## Method 1 of Localization implementation (when meta data is available)

In [2]:
import json
import cv2
import numpy as np
from math import sin, cos, radians

In [3]:
# --- Rotation helpers ---
def rot_x(angle_rad):
    c = cos(angle_rad); s = sin(angle_rad)
    return np.array([[1,0,0],[0,c,-s],[0,s,c]])

def rot_y(angle_rad):
    c = cos(angle_rad); s = sin(angle_rad)
    return np.array([[c,0,s],[0,1,0],[-s,0,c]])

def rot_z(angle_rad):
    c = cos(angle_rad); s = sin(angle_rad)
    return np.array([[c,-s,0],[s,c,0],[0,0,1]])

In [9]:
# Convert ENU offsets to lat/lon
def meters_to_latlon(lat0_deg, lon0_deg, dx_east, dy_north):
    lat0 = radians(lat0_deg)
    meters_per_deg_lat = 111132.954 - 559.822 * cos(2*lat0) + 1.175 * cos(4*lat0)
    meters_per_deg_lon = (111412.84 * cos(lat0) - 93.5 * cos(3*lat0))
    dlat = dy_north / meters_per_deg_lat
    dlon = dx_east / meters_per_deg_lon
    return lat0_deg + dlat, lon0_deg + dlon

def build_K(fx, fy, cx, cy):
    return np.array([[fx, 0, cx],
                     [0, fy, cy],
                     [0, 0, 1]])

def estimate_fx_from_fov(width_px, fov_deg):
    fov_rad = radians(fov_deg)
    fx = (width_px / 2.0) / np.tan(fov_rad/2.0)
    return fx

# Pixel → geo-localization
def pixel_to_geo(u, v, img_w, img_h, meta, fov_deg=84.0):
    fx = estimate_fx_from_fov(img_w, fov_deg)
    fy = fx
    cx = img_w / 2.0
    cy = img_h / 2.0
    K = build_K(fx, fy, cx, cy)

    # pixel → normalized coords
    x_n = (u - cx) / fx
    y_n = (v - cy) / fy
    dir_cam = np.array([x_n, y_n, -1.0])
    # print(dir_cam)

    dir_cam /= np.linalg.norm(dir_cam)
    # print(dir_cam)

    # orientation
    H = meta['altitude']
    compass = meta.get('compass_heading', 0.0)
    gimbal_pitch = meta.get('gimbal_pitch', 0.0)
    gimbal_heading = meta.get('gimbal_heading', compass)

    # print(H)
    # print(compass)
    # print(gimbal_pitch)
    # print(gimbal_heading)

    yaw_rad = radians(compass)
    pitch_rad = radians(gimbal_pitch)
    gimbal_yaw_rad = radians(gimbal_heading)
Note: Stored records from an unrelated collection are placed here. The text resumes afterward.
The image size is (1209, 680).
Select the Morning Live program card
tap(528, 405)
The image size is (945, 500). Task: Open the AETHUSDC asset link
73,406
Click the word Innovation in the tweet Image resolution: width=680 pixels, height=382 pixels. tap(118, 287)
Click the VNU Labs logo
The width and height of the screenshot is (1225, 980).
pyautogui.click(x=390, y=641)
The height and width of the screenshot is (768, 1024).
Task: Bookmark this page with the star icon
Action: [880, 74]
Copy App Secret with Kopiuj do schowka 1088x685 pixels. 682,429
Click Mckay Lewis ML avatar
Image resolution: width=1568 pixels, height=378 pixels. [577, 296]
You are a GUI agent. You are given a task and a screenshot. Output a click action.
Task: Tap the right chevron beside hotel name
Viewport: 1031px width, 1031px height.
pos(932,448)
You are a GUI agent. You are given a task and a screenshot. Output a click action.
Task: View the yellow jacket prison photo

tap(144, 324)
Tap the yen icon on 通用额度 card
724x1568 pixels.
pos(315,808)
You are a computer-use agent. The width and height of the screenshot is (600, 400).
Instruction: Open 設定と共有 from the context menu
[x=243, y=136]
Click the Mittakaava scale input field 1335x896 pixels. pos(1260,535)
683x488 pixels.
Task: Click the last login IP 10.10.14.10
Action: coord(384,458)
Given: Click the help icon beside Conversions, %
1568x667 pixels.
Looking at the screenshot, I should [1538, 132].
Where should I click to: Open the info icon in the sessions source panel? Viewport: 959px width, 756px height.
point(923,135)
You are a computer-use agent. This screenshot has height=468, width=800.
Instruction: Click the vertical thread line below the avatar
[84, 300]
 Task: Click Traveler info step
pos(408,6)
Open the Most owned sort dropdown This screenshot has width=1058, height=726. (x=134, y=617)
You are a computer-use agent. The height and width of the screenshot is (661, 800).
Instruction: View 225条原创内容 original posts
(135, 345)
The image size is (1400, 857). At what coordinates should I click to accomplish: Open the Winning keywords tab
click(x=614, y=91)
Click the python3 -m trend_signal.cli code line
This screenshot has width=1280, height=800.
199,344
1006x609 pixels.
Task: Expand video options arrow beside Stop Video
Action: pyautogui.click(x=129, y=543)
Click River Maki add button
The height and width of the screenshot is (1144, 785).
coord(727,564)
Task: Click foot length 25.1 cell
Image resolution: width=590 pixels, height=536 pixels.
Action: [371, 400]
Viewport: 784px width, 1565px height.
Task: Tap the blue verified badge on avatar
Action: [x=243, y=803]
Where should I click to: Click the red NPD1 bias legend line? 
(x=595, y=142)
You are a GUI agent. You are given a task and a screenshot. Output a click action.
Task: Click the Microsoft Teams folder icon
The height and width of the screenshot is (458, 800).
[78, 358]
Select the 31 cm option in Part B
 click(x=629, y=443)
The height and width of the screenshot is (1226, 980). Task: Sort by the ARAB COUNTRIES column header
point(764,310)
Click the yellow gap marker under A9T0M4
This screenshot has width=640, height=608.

    R_gimbal_pitch = rot_x(pitch_rad)
    R_gimbal_yaw = rot_z(gimbal_yaw_rad)
    R_cam2body = R_gimbal_yaw @ R_gimbal_pitch
    R_body2world = rot_z(yaw_rad)
    R_cam2world = R_body2world @ R_cam2body

    dir_world = R_cam2world @ dir_cam
    dir_world /= np.linalg.norm(dir_world)

    p_cam_world = np.array([0.0, 0.0, H])
    if dir_world[2] == 0:
        return None

    t = -p_cam_world[2] / dir_world[2]
    if t <= 0:
        return None

    p_hit = p_cam_world + t * dir_world
    x_east, y_north, z_up = p_hit

    lat_obj, lon_obj = meters_to_latlon(meta['gps_latitude'], meta['gps_longitude'], x_east, y_north)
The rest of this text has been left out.